◆ **WHAT TO WORK ON**
Go through the records and show each line where the word "volume" occurs.

[RECORDS FOR THE EXERCISE — start]

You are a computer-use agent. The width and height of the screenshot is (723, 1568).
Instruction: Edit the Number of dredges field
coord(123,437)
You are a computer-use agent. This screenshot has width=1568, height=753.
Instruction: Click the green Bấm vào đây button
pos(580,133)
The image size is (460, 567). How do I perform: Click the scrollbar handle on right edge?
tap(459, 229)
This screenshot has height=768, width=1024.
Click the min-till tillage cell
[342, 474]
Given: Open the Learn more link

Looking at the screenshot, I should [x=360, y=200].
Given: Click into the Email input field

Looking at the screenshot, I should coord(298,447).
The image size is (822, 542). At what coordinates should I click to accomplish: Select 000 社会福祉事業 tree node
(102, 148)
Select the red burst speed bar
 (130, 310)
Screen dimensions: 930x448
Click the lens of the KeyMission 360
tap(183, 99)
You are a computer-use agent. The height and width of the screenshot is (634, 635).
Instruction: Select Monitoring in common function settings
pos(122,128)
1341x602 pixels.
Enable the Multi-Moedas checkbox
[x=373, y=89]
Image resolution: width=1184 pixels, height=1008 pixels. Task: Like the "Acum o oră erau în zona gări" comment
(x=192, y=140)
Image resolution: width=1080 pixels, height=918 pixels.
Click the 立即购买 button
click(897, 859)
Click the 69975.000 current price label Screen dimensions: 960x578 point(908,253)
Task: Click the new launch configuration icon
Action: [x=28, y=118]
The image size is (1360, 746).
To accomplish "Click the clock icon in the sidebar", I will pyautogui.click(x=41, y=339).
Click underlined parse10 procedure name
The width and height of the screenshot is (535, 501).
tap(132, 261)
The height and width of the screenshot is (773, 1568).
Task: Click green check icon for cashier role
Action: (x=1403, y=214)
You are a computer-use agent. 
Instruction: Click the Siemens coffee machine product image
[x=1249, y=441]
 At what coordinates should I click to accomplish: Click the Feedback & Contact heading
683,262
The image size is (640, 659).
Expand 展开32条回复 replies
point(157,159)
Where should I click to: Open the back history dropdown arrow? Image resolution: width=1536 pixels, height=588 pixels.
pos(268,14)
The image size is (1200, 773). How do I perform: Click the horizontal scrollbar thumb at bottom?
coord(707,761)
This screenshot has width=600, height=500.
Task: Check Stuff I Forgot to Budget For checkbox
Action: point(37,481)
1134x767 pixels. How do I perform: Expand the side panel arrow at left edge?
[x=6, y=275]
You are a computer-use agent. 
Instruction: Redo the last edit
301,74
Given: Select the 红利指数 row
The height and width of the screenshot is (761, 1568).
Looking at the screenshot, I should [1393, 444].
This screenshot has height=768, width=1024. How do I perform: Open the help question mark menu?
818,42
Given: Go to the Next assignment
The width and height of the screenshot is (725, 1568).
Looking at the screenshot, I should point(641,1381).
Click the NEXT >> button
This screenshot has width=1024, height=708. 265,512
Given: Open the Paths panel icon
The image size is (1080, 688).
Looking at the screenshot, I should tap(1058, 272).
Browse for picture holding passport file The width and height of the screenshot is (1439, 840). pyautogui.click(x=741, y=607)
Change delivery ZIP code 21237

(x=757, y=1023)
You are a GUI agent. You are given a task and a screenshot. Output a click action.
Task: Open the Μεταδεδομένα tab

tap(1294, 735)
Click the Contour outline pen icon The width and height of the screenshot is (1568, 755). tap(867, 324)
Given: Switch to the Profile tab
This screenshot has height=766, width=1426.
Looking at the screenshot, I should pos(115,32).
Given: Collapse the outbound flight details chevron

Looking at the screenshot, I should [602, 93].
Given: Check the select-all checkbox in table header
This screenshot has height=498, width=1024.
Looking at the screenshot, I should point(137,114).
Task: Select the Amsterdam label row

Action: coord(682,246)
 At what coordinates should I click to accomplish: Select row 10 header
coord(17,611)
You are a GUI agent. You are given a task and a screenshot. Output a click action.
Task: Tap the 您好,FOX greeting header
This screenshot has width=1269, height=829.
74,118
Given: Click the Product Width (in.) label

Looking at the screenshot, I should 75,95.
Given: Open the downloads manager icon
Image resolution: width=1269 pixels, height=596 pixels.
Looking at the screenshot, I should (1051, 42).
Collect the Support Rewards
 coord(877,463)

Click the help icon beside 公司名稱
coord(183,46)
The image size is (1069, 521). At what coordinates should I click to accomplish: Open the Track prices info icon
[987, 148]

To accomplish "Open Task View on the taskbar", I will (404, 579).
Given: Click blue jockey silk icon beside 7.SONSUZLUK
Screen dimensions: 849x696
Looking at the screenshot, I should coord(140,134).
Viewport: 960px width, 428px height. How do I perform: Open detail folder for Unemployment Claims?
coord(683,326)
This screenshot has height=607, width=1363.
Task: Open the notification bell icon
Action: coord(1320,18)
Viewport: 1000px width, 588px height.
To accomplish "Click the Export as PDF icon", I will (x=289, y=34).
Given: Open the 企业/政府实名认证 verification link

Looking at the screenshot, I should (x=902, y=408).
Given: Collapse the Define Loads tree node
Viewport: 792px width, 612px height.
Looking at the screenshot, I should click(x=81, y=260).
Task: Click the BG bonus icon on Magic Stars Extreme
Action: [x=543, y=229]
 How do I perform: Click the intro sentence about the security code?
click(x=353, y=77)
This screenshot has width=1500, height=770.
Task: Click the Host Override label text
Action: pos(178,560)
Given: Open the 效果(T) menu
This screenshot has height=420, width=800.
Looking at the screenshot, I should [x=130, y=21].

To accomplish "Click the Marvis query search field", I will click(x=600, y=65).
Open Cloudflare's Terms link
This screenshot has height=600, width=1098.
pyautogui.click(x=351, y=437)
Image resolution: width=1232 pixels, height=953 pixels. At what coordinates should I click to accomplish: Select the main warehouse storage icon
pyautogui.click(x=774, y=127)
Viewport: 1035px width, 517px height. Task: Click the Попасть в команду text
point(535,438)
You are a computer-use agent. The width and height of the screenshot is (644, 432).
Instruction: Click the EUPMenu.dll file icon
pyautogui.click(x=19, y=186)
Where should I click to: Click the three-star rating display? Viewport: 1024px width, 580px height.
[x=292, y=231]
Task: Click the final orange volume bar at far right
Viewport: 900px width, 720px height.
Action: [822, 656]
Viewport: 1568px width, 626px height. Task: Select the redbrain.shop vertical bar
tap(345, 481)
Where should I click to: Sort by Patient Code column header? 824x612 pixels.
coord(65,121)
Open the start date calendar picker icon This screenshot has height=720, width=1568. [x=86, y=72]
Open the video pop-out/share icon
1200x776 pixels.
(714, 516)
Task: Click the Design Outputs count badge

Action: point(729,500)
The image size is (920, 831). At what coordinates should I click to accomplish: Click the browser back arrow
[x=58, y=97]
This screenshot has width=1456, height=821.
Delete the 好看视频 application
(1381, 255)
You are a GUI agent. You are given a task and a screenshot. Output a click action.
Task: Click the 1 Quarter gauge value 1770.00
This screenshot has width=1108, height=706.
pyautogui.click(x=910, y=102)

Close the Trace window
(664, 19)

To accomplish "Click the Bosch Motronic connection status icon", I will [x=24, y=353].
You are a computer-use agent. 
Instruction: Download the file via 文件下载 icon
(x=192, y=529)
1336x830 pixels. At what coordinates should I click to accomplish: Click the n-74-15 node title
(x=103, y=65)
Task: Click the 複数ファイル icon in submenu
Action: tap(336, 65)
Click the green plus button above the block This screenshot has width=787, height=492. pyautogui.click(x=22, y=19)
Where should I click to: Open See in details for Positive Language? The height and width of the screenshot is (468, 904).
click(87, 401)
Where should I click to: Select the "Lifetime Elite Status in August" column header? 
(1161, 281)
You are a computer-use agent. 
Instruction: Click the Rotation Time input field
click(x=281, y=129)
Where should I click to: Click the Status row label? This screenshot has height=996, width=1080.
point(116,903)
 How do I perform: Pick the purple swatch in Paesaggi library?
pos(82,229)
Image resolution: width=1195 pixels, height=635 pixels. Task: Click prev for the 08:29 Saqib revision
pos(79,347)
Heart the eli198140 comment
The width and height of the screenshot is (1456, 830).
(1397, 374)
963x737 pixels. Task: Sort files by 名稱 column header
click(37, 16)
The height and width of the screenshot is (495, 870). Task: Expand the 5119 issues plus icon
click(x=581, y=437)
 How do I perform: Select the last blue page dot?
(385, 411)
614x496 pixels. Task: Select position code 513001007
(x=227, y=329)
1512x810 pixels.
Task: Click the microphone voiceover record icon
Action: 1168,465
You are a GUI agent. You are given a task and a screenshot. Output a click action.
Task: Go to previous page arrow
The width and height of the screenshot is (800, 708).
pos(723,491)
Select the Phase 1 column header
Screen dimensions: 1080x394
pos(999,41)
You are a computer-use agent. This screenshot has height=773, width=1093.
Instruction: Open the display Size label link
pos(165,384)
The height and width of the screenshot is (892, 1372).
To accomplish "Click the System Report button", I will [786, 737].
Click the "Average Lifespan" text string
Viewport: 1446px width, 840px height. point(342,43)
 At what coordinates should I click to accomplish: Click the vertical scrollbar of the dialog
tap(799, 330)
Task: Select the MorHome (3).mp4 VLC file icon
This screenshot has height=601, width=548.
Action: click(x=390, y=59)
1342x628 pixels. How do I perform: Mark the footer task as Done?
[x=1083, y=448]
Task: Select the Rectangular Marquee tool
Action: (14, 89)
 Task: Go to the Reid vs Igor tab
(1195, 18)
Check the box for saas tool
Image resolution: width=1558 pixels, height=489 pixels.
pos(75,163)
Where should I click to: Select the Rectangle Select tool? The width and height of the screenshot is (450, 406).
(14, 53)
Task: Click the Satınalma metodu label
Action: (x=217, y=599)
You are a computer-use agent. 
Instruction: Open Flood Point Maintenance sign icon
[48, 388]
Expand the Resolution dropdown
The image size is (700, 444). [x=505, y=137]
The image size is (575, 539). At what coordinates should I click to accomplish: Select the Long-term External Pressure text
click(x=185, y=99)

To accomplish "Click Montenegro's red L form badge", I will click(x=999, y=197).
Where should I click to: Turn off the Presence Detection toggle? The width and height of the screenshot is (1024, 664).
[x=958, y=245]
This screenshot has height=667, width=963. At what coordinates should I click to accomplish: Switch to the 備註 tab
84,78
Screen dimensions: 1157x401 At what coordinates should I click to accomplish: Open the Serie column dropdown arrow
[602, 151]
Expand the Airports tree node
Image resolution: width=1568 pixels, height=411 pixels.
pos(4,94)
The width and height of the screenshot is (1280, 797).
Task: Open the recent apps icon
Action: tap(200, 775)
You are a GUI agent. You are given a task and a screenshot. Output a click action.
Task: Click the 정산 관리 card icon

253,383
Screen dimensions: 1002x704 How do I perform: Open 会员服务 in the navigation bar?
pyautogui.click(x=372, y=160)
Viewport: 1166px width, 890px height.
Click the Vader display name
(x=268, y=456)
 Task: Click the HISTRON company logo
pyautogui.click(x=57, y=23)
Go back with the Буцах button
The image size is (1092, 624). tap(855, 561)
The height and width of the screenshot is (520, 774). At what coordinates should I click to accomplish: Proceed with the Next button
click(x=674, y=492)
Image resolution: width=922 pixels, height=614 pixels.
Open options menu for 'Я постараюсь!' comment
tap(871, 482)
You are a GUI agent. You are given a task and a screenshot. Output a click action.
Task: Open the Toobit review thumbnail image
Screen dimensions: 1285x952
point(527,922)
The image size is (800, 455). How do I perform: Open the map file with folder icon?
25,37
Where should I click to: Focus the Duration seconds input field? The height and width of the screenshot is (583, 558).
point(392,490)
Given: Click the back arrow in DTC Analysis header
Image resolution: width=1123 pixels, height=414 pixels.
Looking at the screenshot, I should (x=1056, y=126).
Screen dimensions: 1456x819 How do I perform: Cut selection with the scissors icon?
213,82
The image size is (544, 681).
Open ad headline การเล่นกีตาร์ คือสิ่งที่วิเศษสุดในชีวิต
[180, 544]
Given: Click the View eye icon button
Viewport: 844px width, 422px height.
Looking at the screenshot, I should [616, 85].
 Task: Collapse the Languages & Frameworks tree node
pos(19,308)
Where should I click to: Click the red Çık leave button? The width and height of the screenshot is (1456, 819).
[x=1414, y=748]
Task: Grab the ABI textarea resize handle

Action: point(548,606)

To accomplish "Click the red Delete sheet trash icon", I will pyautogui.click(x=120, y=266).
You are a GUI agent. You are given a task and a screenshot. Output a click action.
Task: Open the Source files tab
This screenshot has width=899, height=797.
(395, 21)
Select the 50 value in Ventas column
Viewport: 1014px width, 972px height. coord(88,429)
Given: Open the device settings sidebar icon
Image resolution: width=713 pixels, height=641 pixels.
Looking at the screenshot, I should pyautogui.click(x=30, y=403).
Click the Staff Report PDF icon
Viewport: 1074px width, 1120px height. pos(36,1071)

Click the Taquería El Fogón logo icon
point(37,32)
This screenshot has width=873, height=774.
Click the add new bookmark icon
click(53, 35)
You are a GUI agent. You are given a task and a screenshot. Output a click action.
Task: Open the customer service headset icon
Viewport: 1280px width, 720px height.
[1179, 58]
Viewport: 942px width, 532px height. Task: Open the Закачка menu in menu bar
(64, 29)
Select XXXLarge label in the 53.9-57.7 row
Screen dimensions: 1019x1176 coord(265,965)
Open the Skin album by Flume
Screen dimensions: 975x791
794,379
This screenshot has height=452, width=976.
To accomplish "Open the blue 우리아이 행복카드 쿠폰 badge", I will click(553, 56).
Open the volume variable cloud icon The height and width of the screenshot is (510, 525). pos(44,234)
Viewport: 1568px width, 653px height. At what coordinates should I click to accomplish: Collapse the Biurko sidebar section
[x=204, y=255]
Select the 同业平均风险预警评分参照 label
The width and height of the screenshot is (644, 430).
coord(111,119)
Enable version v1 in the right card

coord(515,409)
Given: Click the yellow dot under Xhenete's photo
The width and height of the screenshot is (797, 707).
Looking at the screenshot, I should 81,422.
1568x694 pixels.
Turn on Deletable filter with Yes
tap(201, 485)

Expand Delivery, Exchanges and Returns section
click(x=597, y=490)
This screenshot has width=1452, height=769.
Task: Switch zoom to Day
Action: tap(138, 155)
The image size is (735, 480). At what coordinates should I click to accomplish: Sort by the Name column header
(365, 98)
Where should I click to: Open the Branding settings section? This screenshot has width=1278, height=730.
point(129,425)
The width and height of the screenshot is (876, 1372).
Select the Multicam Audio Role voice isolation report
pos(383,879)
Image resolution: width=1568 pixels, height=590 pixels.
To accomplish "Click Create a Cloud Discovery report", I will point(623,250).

[RECORDS FOR THE EXERCISE — finish]

◆ **OUTPUT FOR THIS TASK**
Task: Click the final orange volume bar at far right
Open the volume variable cloud icon The height and width of the screenshot is (510, 525). pos(44,234)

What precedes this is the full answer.